**TASK STATEMENT**.
Convert every line of the data below into a Markdown table with two columns, Row and Data line. Number each row and skip blank lines.
/---
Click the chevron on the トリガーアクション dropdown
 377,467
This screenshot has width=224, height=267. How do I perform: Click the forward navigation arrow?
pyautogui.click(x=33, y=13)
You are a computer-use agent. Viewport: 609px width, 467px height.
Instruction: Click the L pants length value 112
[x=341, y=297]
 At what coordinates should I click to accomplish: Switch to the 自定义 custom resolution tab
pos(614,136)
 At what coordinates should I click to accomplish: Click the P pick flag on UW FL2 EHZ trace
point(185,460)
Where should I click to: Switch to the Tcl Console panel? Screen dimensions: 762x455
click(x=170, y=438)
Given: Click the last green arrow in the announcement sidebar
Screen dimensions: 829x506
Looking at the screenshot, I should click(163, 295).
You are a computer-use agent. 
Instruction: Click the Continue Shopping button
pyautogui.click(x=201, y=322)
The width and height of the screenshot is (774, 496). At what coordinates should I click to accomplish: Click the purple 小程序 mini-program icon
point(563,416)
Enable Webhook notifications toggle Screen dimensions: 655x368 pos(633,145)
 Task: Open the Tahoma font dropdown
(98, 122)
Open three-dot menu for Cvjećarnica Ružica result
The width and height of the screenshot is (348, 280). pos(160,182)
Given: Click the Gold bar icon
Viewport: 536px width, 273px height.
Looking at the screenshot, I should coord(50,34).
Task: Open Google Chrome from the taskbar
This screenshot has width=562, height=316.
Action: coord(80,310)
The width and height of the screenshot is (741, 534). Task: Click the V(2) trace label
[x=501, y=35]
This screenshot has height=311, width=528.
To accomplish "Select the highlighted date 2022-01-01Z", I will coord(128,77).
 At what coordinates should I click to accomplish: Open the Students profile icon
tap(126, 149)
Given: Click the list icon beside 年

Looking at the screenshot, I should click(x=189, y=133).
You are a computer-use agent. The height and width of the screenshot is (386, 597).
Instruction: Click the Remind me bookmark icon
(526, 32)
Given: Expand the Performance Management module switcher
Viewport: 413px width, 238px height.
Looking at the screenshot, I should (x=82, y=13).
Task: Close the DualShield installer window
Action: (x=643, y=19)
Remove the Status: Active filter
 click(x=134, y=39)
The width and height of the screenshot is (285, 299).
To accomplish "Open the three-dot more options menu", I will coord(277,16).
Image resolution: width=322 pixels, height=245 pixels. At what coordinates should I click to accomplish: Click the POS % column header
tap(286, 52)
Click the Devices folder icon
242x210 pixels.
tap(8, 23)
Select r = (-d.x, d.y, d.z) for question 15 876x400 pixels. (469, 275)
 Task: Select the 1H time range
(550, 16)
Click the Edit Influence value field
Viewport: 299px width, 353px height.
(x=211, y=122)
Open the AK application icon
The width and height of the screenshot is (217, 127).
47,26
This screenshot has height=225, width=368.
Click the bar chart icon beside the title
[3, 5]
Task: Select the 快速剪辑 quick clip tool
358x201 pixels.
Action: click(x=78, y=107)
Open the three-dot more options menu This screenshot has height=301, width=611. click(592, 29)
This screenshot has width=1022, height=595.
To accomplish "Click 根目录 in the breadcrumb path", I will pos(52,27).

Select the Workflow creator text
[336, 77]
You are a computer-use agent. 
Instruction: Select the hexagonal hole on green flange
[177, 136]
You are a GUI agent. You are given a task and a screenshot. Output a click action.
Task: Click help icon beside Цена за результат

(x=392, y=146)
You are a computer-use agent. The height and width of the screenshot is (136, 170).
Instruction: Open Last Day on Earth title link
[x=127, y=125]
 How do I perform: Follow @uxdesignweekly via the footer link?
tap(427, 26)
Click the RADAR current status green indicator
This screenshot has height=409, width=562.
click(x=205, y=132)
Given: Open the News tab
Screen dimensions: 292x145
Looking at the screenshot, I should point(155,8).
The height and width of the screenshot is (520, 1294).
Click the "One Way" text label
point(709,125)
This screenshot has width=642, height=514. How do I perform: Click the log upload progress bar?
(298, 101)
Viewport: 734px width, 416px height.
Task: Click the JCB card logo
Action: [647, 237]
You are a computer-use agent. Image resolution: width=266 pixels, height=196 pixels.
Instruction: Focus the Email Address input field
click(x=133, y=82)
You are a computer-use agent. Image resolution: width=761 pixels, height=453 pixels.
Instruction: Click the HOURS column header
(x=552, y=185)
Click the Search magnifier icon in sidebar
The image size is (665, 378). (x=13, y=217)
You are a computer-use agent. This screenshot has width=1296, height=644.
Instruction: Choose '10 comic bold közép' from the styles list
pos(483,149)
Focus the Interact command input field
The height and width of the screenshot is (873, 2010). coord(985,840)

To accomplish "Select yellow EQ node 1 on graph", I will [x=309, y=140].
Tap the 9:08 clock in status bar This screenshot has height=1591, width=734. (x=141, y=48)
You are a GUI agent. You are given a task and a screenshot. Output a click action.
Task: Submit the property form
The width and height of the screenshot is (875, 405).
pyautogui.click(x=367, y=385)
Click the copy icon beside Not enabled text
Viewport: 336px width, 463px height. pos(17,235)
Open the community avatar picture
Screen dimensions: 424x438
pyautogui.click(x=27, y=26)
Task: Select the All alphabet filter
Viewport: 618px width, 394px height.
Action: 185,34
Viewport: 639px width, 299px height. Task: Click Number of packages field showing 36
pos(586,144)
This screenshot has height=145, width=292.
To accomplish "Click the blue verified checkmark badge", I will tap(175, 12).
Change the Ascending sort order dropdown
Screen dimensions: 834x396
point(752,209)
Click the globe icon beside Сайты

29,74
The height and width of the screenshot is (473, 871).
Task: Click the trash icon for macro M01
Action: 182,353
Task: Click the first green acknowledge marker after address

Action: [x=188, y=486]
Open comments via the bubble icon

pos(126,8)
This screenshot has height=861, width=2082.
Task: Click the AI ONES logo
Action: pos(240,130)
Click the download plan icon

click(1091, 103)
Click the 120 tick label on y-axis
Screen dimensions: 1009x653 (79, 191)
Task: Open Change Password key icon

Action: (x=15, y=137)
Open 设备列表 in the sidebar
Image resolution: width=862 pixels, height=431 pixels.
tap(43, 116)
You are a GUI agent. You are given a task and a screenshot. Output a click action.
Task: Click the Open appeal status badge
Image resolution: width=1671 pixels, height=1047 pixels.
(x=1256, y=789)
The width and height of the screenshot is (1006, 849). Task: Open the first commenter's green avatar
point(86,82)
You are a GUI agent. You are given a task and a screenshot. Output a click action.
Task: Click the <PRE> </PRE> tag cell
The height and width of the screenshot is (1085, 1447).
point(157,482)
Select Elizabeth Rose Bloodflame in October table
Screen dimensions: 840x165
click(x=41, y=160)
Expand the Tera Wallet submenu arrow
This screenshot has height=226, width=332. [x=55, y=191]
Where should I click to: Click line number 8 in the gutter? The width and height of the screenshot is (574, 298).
\---
**COMPLETE RESPONSE**.
| Row | Data line |
|---|---|
| 1 | Click the chevron on the トリガーアクション dropdown |
| 2 |  377,467 |
| 3 | This screenshot has width=224, height=267. How do I perform: Click the forward navigation arrow? |
| 4 | pyautogui.click(x=33, y=13) |
| 5 | You are a computer-use agent. Viewport: 609px width, 467px height. |
| 6 | Instruction: Click the L pants length value 112 |
| 7 | [x=341, y=297] |
| 8 |  At what coordinates should I click to accomplish: Switch to the 自定义 custom resolution tab |
| 9 | pos(614,136) |
| 10 |  At what coordinates should I click to accomplish: Click the P pick flag on UW FL2 EHZ trace |
| 11 | point(185,460) |
| 12 | Where should I click to: Switch to the Tcl Console panel? Screen dimensions: 762x455 |
| 13 | click(x=170, y=438) |
| 14 | Given: Click the last green arrow in the announcement sidebar |
| 15 | Screen dimensions: 829x506 |
| 16 | Looking at the screenshot, I should click(163, 295). |
| 17 | You are a computer-use agent.  |
| 18 | Instruction: Click the Continue Shopping button |
| 19 | pyautogui.click(x=201, y=322) |
| 20 | The width and height of the screenshot is (774, 496). At what coordinates should I click to accomplish: Click the purple 小程序 mini-program icon |
| 21 | point(563,416) |
| 22 | Enable Webhook notifications toggle Screen dimensions: 655x368 pos(633,145) |
| 23 |  Task: Open the Tahoma font dropdown |
| 24 | (98, 122) |
| 25 | Open three-dot menu for Cvjećarnica Ružica result |
| 26 | The width and height of the screenshot is (348, 280). pos(160,182) |
| 27 | Given: Click the Gold bar icon |
| 28 | Viewport: 536px width, 273px height. |
| 29 | Looking at the screenshot, I should coord(50,34). |
| 30 | Task: Open Google Chrome from the taskbar |
| 31 | This screenshot has width=562, height=316. |
| 32 | Action: coord(80,310) |
| 33 | The width and height of the screenshot is (741, 534). Task: Click the V(2) trace label |
| 34 | [x=501, y=35] |
| 35 | This screenshot has height=311, width=528. |
| 36 | To accomplish "Select the highlighted date 2022-01-01Z", I will coord(128,77). |
| 37 |  At what coordinates should I click to accomplish: Open the Students profile icon |
| 38 | tap(126, 149) |
| 39 | Given: Click the list icon beside 年 |
| 40 | Looking at the screenshot, I should click(x=189, y=133). |
| 41 | You are a computer-use agent. The height and width of the screenshot is (386, 597). |
| 42 | Instruction: Click the Remind me bookmark icon |
| 43 | (526, 32) |
| 44 | Given: Expand the Performance Management module switcher |
| 45 | Viewport: 413px width, 238px height. |
| 46 | Looking at the screenshot, I should (x=82, y=13). |
| 47 | Task: Close the DualShield installer window |
| 48 | Action: (x=643, y=19) |
| 49 | Remove the Status: Active filter |
| 50 |  click(x=134, y=39) |
| 51 | The width and height of the screenshot is (285, 299). |
| 52 | To accomplish "Open the three-dot more options menu", I will coord(277,16). |
| 53 | Image resolution: width=322 pixels, height=245 pixels. At what coordinates should I click to accomplish: Click the POS % column header |
| 54 | tap(286, 52) |
| 55 | Click the Devices folder icon |
| 56 | 242x210 pixels. |
| 57 | tap(8, 23) |
| 58 | Select r = (-d.x, d.y, d.z) for question 15 876x400 pixels. (469, 275) |
| 59 |  Task: Select the 1H time range |
| 60 | (550, 16) |
| 61 | Click the Edit Influence value field |
| 62 | Viewport: 299px width, 353px height. |
| 63 | (x=211, y=122) |
| 64 | Open the AK application icon |
| 65 | The width and height of the screenshot is (217, 127). |
| 66 | 47,26 |
| 67 | This screenshot has height=225, width=368. |
| 68 | Click the bar chart icon beside the title |
| 69 | [3, 5] |
| 70 | Task: Select the 快速剪辑 quick clip tool |
| 71 | 358x201 pixels. |
| 72 | Action: click(x=78, y=107) |
| 73 | Open the three-dot more options menu This screenshot has height=301, width=611. click(592, 29) |
| 74 | This screenshot has width=1022, height=595. |
| 75 | To accomplish "Click 根目录 in the breadcrumb path", I will pos(52,27). |
| 76 | Select the Workflow creator text |
| 77 | [336, 77] |
| 78 | You are a computer-use agent.  |
| 79 | Instruction: Select the hexagonal hole on green flange |
| 80 | [177, 136] |
| 81 | You are a GUI agent. You are given a task and a screenshot. Output a click action. |
| 82 | Task: Click help icon beside Цена за результат |
| 83 | (x=392, y=146) |
| 84 | You are a computer-use agent. The height and width of the screenshot is (136, 170). |
| 85 | Instruction: Open Last Day on Earth title link |
| 86 | [x=127, y=125] |
| 87 |  How do I perform: Follow @uxdesignweekly via the footer link? |
| 88 | tap(427, 26) |
| 89 | Click the RADAR current status green indicator |
| 90 | This screenshot has height=409, width=562. |
| 91 | click(x=205, y=132) |
| 92 | Given: Open the News tab |
| 93 | Screen dimensions: 292x145 |
| 94 | Looking at the screenshot, I should point(155,8). |
| 95 | The height and width of the screenshot is (520, 1294). |
| 96 | Click the "One Way" text label |
| 97 | point(709,125) |
| 98 | This screenshot has width=642, height=514. How do I perform: Click the log upload progress bar? |
| 99 | (298, 101) |
| 100 | Viewport: 734px width, 416px height. |
| 101 | Task: Click the JCB card logo |
| 102 | Action: [647, 237] |
| 103 | You are a computer-use agent. Image resolution: width=266 pixels, height=196 pixels. |
| 104 | Instruction: Focus the Email Address input field |
| 105 | click(x=133, y=82) |
| 106 | You are a computer-use agent. Image resolution: width=761 pixels, height=453 pixels. |
| 107 | Instruction: Click the HOURS column header |
| 108 | (x=552, y=185) |
| 109 | Click the Search magnifier icon in sidebar |
| 110 | The image size is (665, 378). (x=13, y=217) |
| 111 | You are a computer-use agent. This screenshot has width=1296, height=644. |
| 112 | Instruction: Choose '10 comic bold közép' from the styles list |
| 113 | pos(483,149) |
| 114 | Focus the Interact command input field |
| 115 | The height and width of the screenshot is (873, 2010). coord(985,840) |
| 116 | To accomplish "Select yellow EQ node 1 on graph", I will [x=309, y=140]. |
| 117 | Tap the 9:08 clock in status bar This screenshot has height=1591, width=734. (x=141, y=48) |
| 118 | You are a GUI agent. You are given a task and a screenshot. Output a click action. |
| 119 | Task: Submit the property form |
| 120 | The width and height of the screenshot is (875, 405). |
| 121 | pyautogui.click(x=367, y=385) |
| 122 | Click the copy icon beside Not enabled text |
| 123 | Viewport: 336px width, 463px height. pos(17,235) |
| 124 | Open the community avatar picture |
| 125 | Screen dimensions: 424x438 |
| 126 | pyautogui.click(x=27, y=26) |
| 127 | Task: Select the All alphabet filter |
| 128 | Viewport: 618px width, 394px height. |
| 129 | Action: 185,34 |
| 130 | Viewport: 639px width, 299px height. Task: Click Number of packages field showing 36 |
| 131 | pos(586,144) |
| 132 | This screenshot has height=145, width=292. |
| 133 | To accomplish "Click the blue verified checkmark badge", I will tap(175, 12). |
| 134 | Change the Ascending sort order dropdown |
| 135 | Screen dimensions: 834x396 |
| 136 | point(752,209) |
| 137 | Click the globe icon beside Сайты |
| 138 | 29,74 |
| 139 | The height and width of the screenshot is (473, 871). |
| 140 | Task: Click the trash icon for macro M01 |
| 141 | Action: 182,353 |
| 142 | Task: Click the first green acknowledge marker after address |
| 143 | Action: [x=188, y=486] |
| 144 | Open comments via the bubble icon |
| 145 | pos(126,8) |
| 146 | This screenshot has height=861, width=2082. |
| 147 | Task: Click the AI ONES logo |
| 148 | Action: pos(240,130) |
| 149 | Click the download plan icon |
| 150 | click(1091, 103) |
| 151 | Click the 120 tick label on y-axis |
| 152 | Screen dimensions: 1009x653 (79, 191) |
| 153 | Task: Open Change Password key icon |
| 154 | Action: (x=15, y=137) |
| 155 | Open 设备列表 in the sidebar |
| 156 | Image resolution: width=862 pixels, height=431 pixels. |
| 157 | tap(43, 116) |
| 158 | You are a GUI agent. You are given a task and a screenshot. Output a click action. |
| 159 | Task: Click the Open appeal status badge |
| 160 | Image resolution: width=1671 pixels, height=1047 pixels. |
| 161 | (x=1256, y=789) |
| 162 | The width and height of the screenshot is (1006, 849). Task: Open the first commenter's green avatar |
| 163 | point(86,82) |
| 164 | You are a GUI agent. You are given a task and a screenshot. Output a click action. |
| 165 | Task: Click the <PRE> </PRE> tag cell |
| 166 | The height and width of the screenshot is (1085, 1447). |
| 167 | point(157,482) |
| 168 | Select Elizabeth Rose Bloodflame in October table |
| 169 | Screen dimensions: 840x165 |
| 170 | click(x=41, y=160) |
| 171 | Expand the Tera Wallet submenu arrow |
| 172 | This screenshot has height=226, width=332. [x=55, y=191] |
| 173 | Where should I click to: Click line number 8 in the gutter? The width and height of the screenshot is (574, 298). |